══ DATASET EXCERPTS

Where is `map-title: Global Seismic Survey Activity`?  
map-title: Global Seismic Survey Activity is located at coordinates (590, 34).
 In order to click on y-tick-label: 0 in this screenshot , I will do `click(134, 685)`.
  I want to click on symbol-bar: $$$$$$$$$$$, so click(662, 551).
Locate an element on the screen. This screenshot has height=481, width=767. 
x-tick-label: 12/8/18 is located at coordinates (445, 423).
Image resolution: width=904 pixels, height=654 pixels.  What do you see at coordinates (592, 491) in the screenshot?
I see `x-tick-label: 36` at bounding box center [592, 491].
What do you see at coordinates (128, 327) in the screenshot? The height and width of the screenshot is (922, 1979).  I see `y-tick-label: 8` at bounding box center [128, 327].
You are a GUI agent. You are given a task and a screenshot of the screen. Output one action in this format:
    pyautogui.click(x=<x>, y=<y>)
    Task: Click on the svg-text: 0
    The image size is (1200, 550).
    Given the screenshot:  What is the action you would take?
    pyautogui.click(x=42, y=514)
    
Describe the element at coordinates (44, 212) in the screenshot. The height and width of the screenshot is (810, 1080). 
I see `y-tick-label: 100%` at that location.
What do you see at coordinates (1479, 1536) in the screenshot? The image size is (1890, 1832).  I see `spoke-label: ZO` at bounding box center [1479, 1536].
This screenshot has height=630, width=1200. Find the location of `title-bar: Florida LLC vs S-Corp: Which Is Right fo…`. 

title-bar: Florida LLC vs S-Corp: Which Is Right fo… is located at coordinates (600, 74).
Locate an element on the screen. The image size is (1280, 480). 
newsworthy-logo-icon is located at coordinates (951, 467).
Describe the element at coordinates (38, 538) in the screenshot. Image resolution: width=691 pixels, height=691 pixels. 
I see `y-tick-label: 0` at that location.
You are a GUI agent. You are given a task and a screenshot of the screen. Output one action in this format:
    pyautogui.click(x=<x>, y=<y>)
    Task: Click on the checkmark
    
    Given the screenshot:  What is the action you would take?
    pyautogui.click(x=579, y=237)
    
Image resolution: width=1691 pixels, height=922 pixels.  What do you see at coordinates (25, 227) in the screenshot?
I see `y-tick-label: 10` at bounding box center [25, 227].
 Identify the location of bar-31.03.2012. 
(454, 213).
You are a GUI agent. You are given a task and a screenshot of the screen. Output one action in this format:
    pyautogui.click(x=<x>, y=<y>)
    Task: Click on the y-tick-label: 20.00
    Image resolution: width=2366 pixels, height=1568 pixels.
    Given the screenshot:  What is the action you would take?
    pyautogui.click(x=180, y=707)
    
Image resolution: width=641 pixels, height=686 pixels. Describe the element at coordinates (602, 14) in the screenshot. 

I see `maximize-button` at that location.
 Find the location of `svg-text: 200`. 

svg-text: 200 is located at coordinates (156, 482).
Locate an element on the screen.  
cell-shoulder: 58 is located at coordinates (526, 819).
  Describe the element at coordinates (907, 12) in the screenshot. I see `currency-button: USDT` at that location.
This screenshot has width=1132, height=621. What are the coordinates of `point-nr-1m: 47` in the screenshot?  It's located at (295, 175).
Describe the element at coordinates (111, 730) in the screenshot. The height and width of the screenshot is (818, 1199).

════

*EXERCISE DESCRIPTION*: Count the lines in the entries above that contain the string "Which", with case counting. Reply with the number alone.

*YOUR SOLUTION*: 2